A juíza Patricia Perez Goldberg (Chile) divulgou voto divergente justamente sobre a consulta prévia. Ela questiona o uso do parâmetro de “consentimento” como obrigação diante de projetos econômicos e de exploração em territórios indígenas, e cita o caso Povo Saramaka Vs Suriname (2007). Nele, a Corte estabeleceu que o desenvolvimento de um projeto de grande envergadura requereria mais do que uma consulta ao povo indígena, mas também seu consentimento.

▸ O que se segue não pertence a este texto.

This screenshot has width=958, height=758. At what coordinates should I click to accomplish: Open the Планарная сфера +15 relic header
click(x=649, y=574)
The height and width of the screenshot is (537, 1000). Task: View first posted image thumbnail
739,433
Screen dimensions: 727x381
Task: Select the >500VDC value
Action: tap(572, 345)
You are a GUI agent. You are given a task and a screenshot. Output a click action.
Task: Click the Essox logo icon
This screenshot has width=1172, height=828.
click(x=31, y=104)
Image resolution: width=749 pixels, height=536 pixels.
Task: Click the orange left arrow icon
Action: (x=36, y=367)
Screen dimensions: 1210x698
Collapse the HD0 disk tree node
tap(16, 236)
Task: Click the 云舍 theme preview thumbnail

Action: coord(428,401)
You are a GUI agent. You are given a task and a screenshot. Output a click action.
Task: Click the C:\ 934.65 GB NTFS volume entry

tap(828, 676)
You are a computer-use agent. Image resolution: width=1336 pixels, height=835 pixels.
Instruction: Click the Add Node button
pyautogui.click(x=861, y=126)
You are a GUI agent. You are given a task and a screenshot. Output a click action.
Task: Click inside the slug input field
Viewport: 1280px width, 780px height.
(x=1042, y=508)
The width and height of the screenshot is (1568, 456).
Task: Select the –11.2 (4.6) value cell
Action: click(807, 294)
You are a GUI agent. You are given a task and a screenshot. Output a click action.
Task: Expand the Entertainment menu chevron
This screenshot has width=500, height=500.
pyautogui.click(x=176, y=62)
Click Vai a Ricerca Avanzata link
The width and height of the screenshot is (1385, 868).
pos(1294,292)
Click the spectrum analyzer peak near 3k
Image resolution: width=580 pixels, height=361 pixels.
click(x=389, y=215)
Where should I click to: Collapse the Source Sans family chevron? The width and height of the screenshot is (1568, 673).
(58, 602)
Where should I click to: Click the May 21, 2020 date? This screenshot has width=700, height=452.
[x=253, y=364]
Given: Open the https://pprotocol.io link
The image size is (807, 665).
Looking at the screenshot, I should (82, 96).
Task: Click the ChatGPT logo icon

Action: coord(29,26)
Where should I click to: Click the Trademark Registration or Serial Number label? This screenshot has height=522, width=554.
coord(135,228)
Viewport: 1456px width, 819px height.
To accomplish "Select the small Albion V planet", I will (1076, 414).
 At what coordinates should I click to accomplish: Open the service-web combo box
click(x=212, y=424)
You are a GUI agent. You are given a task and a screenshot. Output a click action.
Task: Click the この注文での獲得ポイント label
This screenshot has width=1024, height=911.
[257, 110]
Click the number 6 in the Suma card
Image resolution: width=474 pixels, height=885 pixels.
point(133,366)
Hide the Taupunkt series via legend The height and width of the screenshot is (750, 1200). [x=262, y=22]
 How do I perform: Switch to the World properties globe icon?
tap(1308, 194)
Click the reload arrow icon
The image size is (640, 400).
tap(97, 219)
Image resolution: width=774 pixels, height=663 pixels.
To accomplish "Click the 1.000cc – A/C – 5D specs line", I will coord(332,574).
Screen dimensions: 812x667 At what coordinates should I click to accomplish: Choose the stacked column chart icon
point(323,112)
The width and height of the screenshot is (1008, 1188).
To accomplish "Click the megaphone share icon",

“Nesta decisão (caso U´Wa), como ocorreu em Saramaka e, posteriormente, no caso dos povos Rama e Kriol, Comunidade Indígena Crioula Negra de Bluefields e outros vs. Nicarágua, não está claramente explicado sob quais pressupostos a consulta prévia com os povos indígenas é suficiente e em quais casos o consentimento é inevitável”, escreveu a juíza.

A necessidade do consentimento citada em Saramaka (2007) foi resgatada pela Corte no caso Rama e Kriol (2024) e retomada novamente no caso U´Wa.

“O fato de que a Corte passou 17 anos sem mencionar a obrigação de consentimento, como argumenta a juíza, não significa que a jurisprudência de Saramaka não esteja vigente. Se houver por parte da Corte um desejo de anular o que foi dito em Saramaka sobre consentimento, isso deveria ser expresso no voto majoritário, na própria sentença, não em votos individuais”, afirma Daniel Cerqueira.

Para ele, a discussão é saudável e traz fundamentos jurídicos sólidos, mas a juíza desconsiderou, em sua visão, outras fontes que vão além do direito internacional dos direitos humanos.

“A tentativa da juíza de revisitar a jurisprudência da Corte IDH vai contra a tendência atual, inclusive no setor privado, de abraçar a obrigação de consentimento em projetos desse tipo”, afirma.

Medidas de reparação

A Corte ordenou uma série de medidas de reparação, entre elas que o Estado colombiano conclua as ações necessárias para efetuar o saneamento integral da Reserva Unida U´Wa e da Reserva Kuitua e para esclarecer os títulos de propriedade do povo U´Wa.

Além disso, o Estado colombiano deve realizar um processo de participação em relação aos projetos de extração que foram objeto de análise na sentença da Corte. Deve, ainda, criar um fundo de desenvolvimento comunitário para reparar os danos à participação na vida cultural e como compensação pelos danos materiais e imateriais sofridos.

A composição do Tribunal para a emissão desta sentença foi a seguinte: Nancy Hernández López (presidente, Costa Rica); Rodrigo Mudrovitsch (vice-presidente, Brasil); Ricardo C. Pérez Manrique (Uruguai); Eduardo Ferrer Mac-Gregor Poisot (México); Verónica Gómez (Argentina) e Patricia Pérez Goldberg (Chile). O juiz Humberto Antonio Sierra Porto, de nacionalidade colombiana, não participou da deliberação e assinatura da sentença. O regulamento do Tribunal não permite a participação dos magistrados em casos que envolvem seus países de origem.